[Work to be completed]: The records below are to be written out again, exactly as they appear.

[Opening Data to process section]

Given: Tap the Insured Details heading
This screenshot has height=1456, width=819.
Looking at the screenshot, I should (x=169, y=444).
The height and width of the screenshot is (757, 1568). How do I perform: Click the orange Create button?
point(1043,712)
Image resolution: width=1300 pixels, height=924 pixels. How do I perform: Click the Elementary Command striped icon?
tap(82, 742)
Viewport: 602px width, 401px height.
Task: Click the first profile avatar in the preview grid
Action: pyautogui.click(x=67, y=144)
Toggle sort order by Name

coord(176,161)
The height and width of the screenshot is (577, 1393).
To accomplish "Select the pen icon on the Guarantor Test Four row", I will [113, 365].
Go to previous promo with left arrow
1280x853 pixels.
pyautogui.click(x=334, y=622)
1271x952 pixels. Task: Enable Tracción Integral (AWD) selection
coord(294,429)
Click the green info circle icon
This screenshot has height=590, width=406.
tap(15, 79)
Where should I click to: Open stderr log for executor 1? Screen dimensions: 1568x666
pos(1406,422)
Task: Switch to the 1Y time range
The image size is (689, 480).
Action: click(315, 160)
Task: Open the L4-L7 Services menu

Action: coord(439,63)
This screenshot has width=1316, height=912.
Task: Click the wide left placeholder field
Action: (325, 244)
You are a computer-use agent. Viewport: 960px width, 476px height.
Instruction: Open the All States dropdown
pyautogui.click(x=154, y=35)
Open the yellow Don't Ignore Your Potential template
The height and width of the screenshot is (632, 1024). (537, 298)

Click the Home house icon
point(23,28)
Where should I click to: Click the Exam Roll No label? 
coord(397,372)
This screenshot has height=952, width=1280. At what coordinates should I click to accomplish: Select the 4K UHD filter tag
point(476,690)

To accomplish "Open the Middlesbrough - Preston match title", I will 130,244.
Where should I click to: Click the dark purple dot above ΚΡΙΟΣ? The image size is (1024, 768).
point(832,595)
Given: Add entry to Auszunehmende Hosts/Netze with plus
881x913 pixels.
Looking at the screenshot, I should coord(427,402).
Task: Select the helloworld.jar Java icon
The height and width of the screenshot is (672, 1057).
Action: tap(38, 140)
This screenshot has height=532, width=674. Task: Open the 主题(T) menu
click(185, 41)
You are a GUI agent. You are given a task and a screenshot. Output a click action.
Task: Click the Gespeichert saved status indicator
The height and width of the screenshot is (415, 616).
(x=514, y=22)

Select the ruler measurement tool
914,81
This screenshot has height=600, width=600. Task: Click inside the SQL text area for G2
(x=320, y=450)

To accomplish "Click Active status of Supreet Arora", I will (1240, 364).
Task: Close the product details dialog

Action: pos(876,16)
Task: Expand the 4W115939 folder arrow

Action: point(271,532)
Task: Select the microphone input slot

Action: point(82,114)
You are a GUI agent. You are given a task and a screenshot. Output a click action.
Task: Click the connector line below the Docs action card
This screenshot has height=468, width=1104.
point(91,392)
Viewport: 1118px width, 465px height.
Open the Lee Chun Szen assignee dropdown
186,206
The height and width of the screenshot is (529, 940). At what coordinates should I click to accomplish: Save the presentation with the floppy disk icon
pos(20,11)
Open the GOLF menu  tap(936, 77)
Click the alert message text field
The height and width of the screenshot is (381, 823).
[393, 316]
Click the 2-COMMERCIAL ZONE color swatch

[Closing Data to process section]

[Answer area]:
Given: Tap the Insured Details heading
This screenshot has height=1456, width=819.
Looking at the screenshot, I should (x=169, y=444).
The height and width of the screenshot is (757, 1568). How do I perform: Click the orange Create button?
point(1043,712)
Image resolution: width=1300 pixels, height=924 pixels. How do I perform: Click the Elementary Command striped icon?
tap(82, 742)
Viewport: 602px width, 401px height.
Task: Click the first profile avatar in the preview grid
Action: pyautogui.click(x=67, y=144)
Toggle sort order by Name

coord(176,161)
The height and width of the screenshot is (577, 1393).
To accomplish "Select the pen icon on the Guarantor Test Four row", I will [113, 365].
Go to previous promo with left arrow
1280x853 pixels.
pyautogui.click(x=334, y=622)
1271x952 pixels. Task: Enable Tracción Integral (AWD) selection
coord(294,429)
Click the green info circle icon
This screenshot has height=590, width=406.
tap(15, 79)
Where should I click to: Open stderr log for executor 1? Screen dimensions: 1568x666
pos(1406,422)
Task: Switch to the 1Y time range
The image size is (689, 480).
Action: click(315, 160)
Task: Open the L4-L7 Services menu

Action: coord(439,63)
This screenshot has width=1316, height=912.
Task: Click the wide left placeholder field
Action: (325, 244)
You are a computer-use agent. Viewport: 960px width, 476px height.
Instruction: Open the All States dropdown
pyautogui.click(x=154, y=35)
Open the yellow Don't Ignore Your Potential template
The height and width of the screenshot is (632, 1024). (537, 298)

Click the Home house icon
point(23,28)
Where should I click to: Click the Exam Roll No label? 
coord(397,372)
This screenshot has height=952, width=1280. At what coordinates should I click to accomplish: Select the 4K UHD filter tag
point(476,690)

To accomplish "Open the Middlesbrough - Preston match title", I will 130,244.
Where should I click to: Click the dark purple dot above ΚΡΙΟΣ? The image size is (1024, 768).
point(832,595)
Given: Add entry to Auszunehmende Hosts/Netze with plus
881x913 pixels.
Looking at the screenshot, I should coord(427,402).
Task: Select the helloworld.jar Java icon
The height and width of the screenshot is (672, 1057).
Action: tap(38, 140)
This screenshot has height=532, width=674. Task: Open the 主题(T) menu
click(185, 41)
You are a GUI agent. You are given a task and a screenshot. Output a click action.
Task: Click the Gespeichert saved status indicator
The height and width of the screenshot is (415, 616).
(x=514, y=22)

Select the ruler measurement tool
914,81
This screenshot has height=600, width=600. Task: Click inside the SQL text area for G2
(x=320, y=450)

To accomplish "Click Active status of Supreet Arora", I will (1240, 364).
Task: Close the product details dialog

Action: pos(876,16)
Task: Expand the 4W115939 folder arrow

Action: point(271,532)
Task: Select the microphone input slot

Action: point(82,114)
You are a GUI agent. You are given a task and a screenshot. Output a click action.
Task: Click the connector line below the Docs action card
This screenshot has height=468, width=1104.
point(91,392)
Viewport: 1118px width, 465px height.
Open the Lee Chun Szen assignee dropdown
186,206
The height and width of the screenshot is (529, 940). At what coordinates should I click to accomplish: Save the presentation with the floppy disk icon
pos(20,11)
Open the GOLF menu  tap(936, 77)
Click the alert message text field
The height and width of the screenshot is (381, 823).
[393, 316]
Click the 2-COMMERCIAL ZONE color swatch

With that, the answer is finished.